Whisper Large V3 Is Now Available to the Developer Community via GroqCloud™
We’re excited to announce Groq is officially running Whisper Large V3 on the LPU™ Inference Engine, available to our developer community via GroqCloud™ through our Developer Playground. Whisper is a pre-trained model for automatic speech recognition and speech translation, trained on 680k hours of labeled data. Whisper and models like it are paving the way for accurate and seamless GenAI voice experiences while broadening the possibilities on developer application and use cases, both of which require low-latency AI inference.
This also marks an addition to the expanding GenAI model portfolio hosted by Groq. Large Language Models (LLMs) continue to run on the Groq LPU, the addition of Whisper Large V3 is another step on our way to multi-modal.
Artificial Analysis has included our Whisper performance in their latest independent speech-to-text benchmark.
Dive into the results below. To see see this model in action, check out Project Media QA on GroqLabs. If you are a developer interested in Whisper running on Groq, sign up for access via GroqCloud at console.groq.com.

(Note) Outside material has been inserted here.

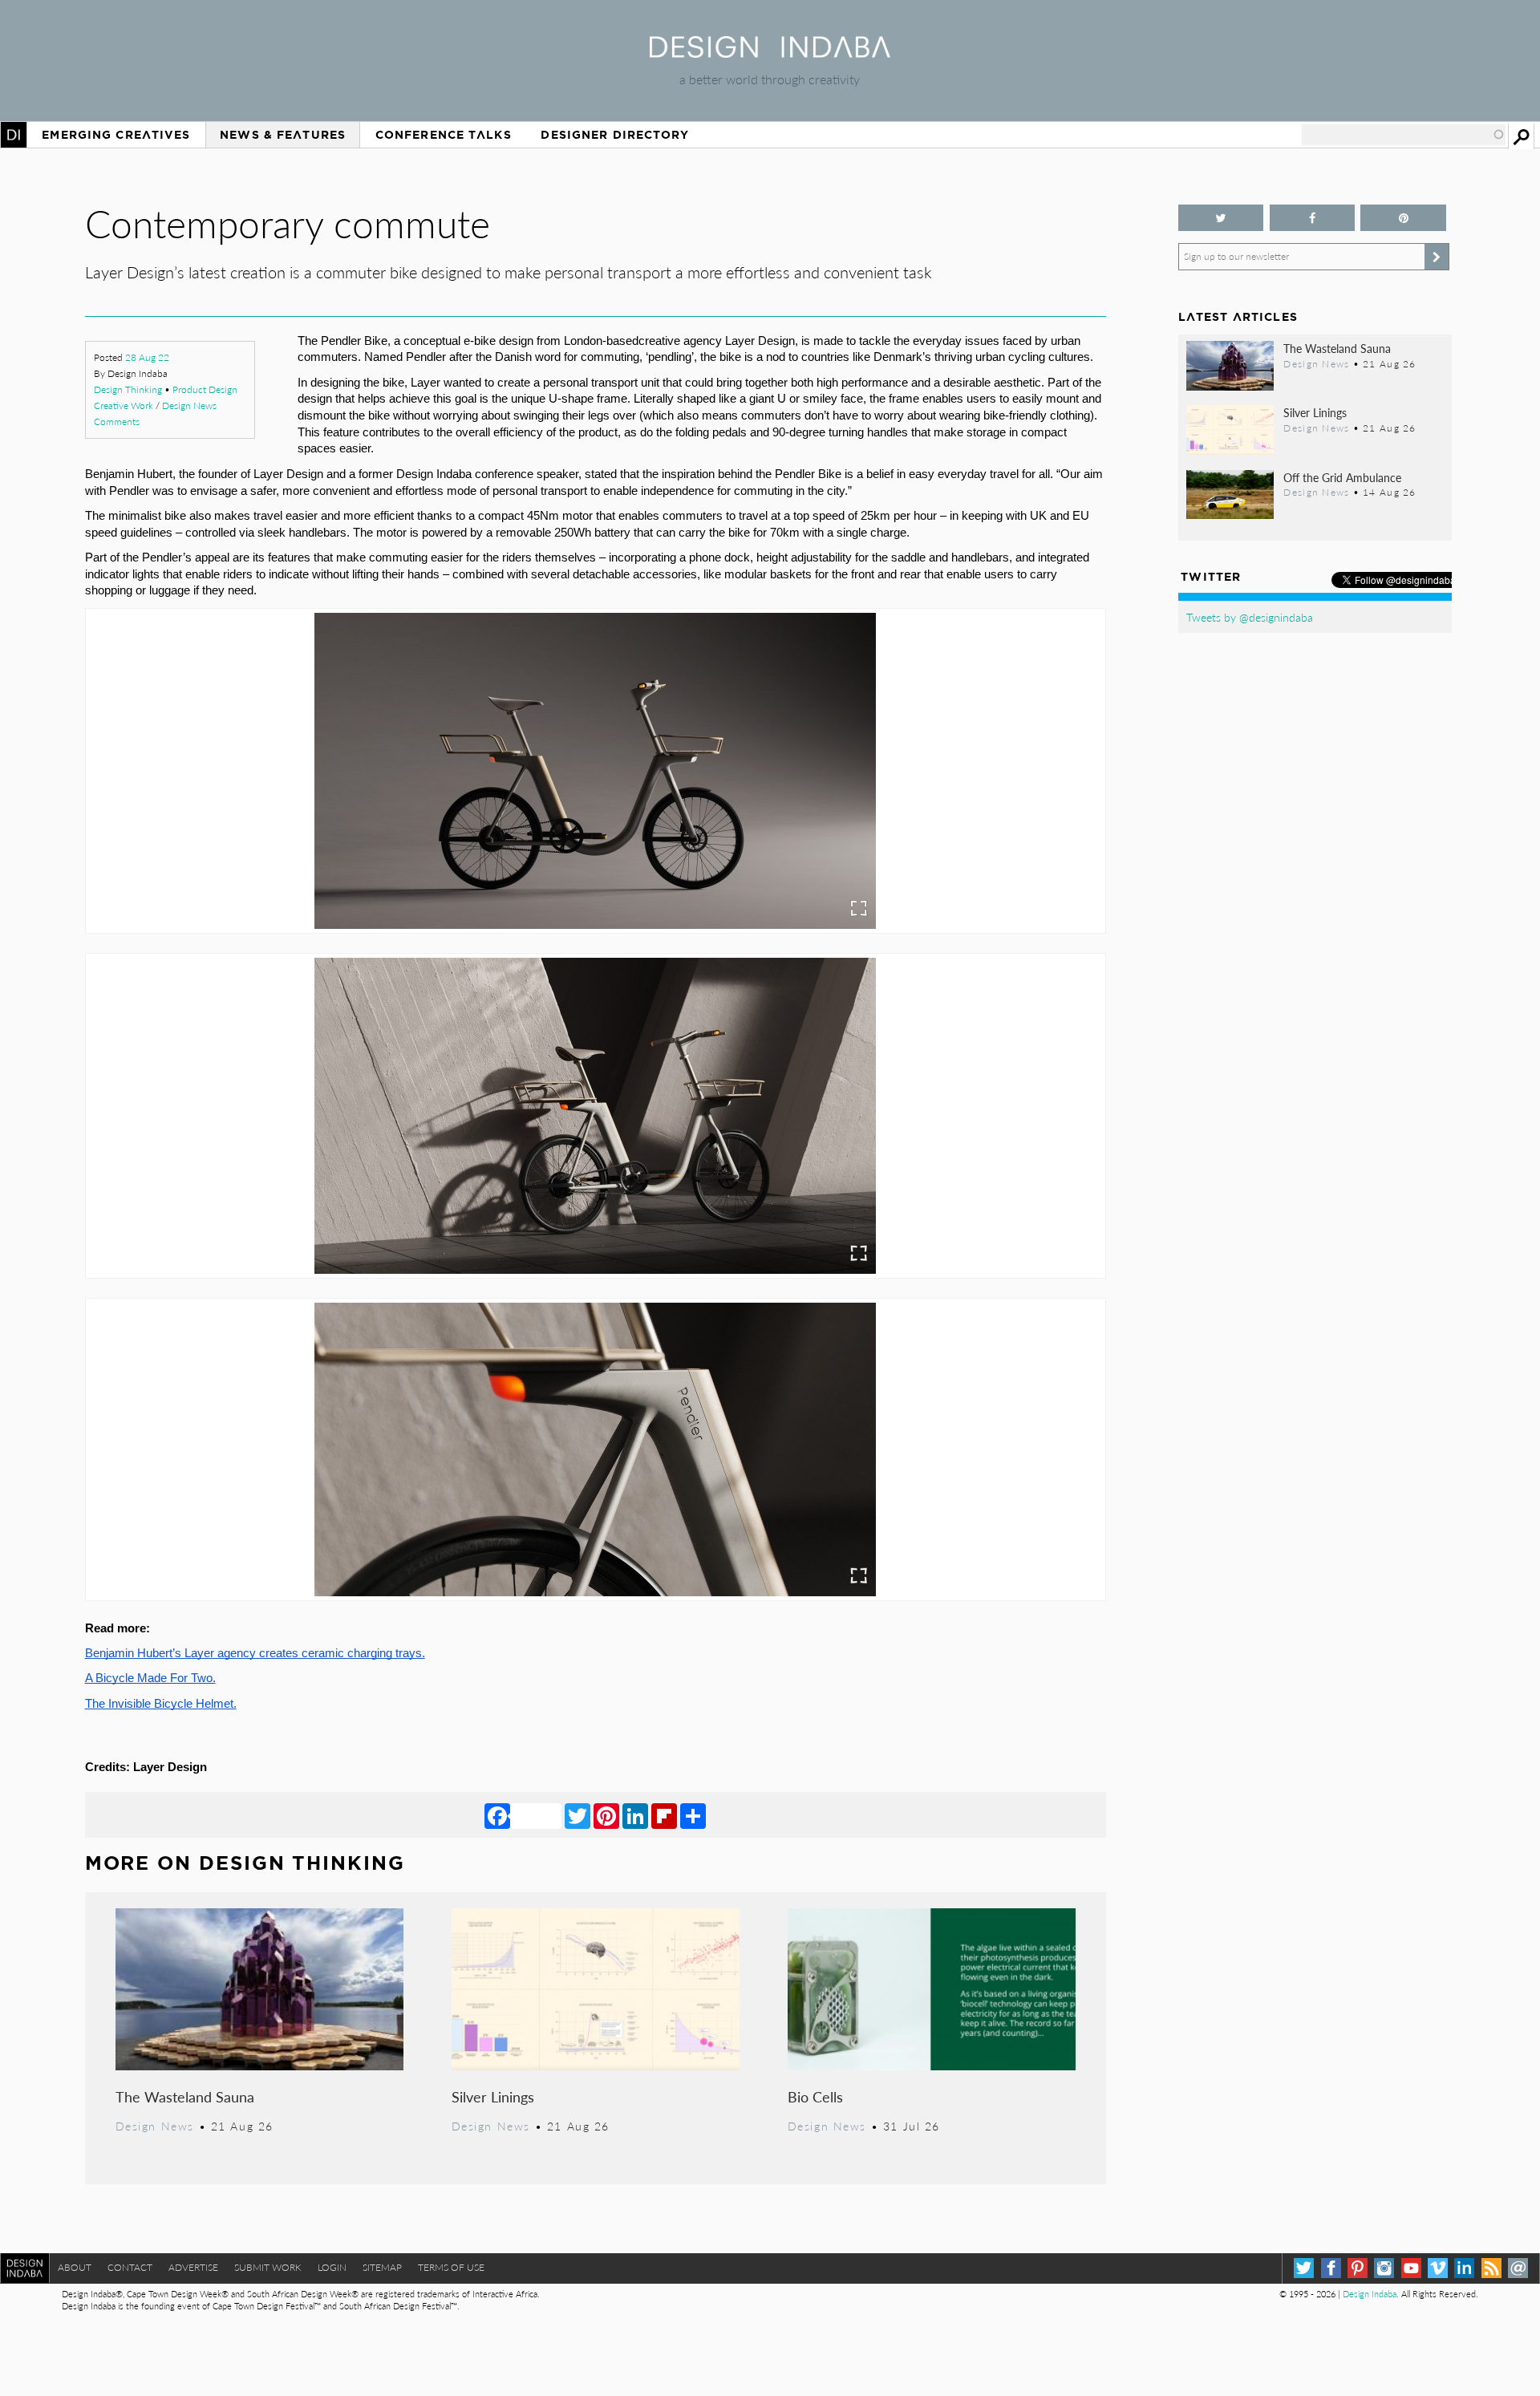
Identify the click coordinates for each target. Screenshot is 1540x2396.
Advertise (193, 2267)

Artificial Analysis has independently benchmarked Whisper Large V3 on Groq as achieving a Speed Factor of 164. This means Groq can transcribe our 10-minute audio test file in just 3.7 seconds. Low latency transcription is a critical component for seamless voice experiences. AI voice experiences require low latency inference on transcription, language, and voice models to enable immediate responses that keep users engaged.

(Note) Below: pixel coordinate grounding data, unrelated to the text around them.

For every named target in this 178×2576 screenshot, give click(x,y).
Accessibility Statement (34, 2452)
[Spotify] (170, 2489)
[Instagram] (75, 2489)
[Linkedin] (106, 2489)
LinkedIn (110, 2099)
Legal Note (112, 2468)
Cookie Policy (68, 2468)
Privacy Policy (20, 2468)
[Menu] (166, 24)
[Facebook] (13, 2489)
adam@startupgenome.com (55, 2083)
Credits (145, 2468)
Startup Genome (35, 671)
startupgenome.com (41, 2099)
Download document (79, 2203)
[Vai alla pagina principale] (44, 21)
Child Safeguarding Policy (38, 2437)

- Micah Hill-Smith, Co-founder & CEO, ArtificialAnalysis.ai Repost
Speed Factor
Measured as input audio seconds transcribed per second, Groq clocks in at a speed factor rate of 164x real-time, the fastest implementation of the base Whisper Large V3 model.
Quality
Artificial Analysis defines Word Error Rate (WER) as the percentage of of words transcribed incorrectly. Groq minimized its Word Error rate to 10.3% for Whisper Large V3, matching the lowest WER from other providers on the leaderboard
Price
Artificial Analysis defines price as USD per 1000 minutes of audio, bringing the Groq price to $0.5 based on offering Whisper Large V3 at a price of $0.03 per hour transcribed.